3.3 Stepwise Selection and Regularization
2 Methods to Improve Models
1) Stepwise Selection > Alternative to test RMSE for selecting the best model > Keep good predictors and throw out bad predictors > AIC & BIC 2) Regularization > Rige Regression > LASSO Regression > Elastic Net
Backward Selection
> Null model: model with NO predictors, only the intercept > Biggest model: Model with ALL possible predictors MAIN IDEA: Remove 1 bad variable at a time Step 1) Start with the biggest model Step 2) Consider all models with 1 variable removed from the biggest model.
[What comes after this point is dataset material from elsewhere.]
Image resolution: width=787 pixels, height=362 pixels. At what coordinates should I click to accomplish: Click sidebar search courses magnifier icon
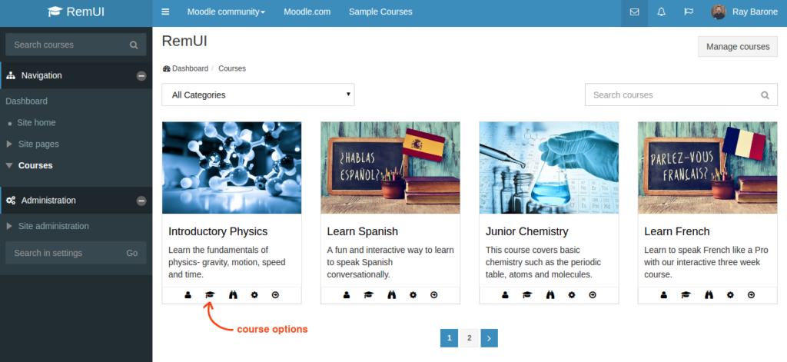pos(134,45)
Select the model that has the lowest AIC/BIC Step 3) Consider all models with 1 additional variable removed from the model selected in step 2. Select the model that has the lowest AIC/BIC Step 4) Repeat the procedure until the model from the step directly above has a lower AIC/BIC compared the newer, smaller model
Ridge Regression
> Restricts model coefficients such that the total sum of the squared coefficients is less than some threshold... intercept coefficient is not included in this sum > For a model with 2 variables/coefficients, the ridge restriction will limit the possible combinations of the 2 coefficients to a circle centered around the origin. The first band/contour that intersects with the edge of the circle will result in the coefficients that minimize the SSE
Ridge vs. LASSO Regression: Similarities
1) Both are helpful in high dimensions (i.e. lots of predictors in dataset) 2) Both use cross validation to select the best value for lambda (shrinkage parameter)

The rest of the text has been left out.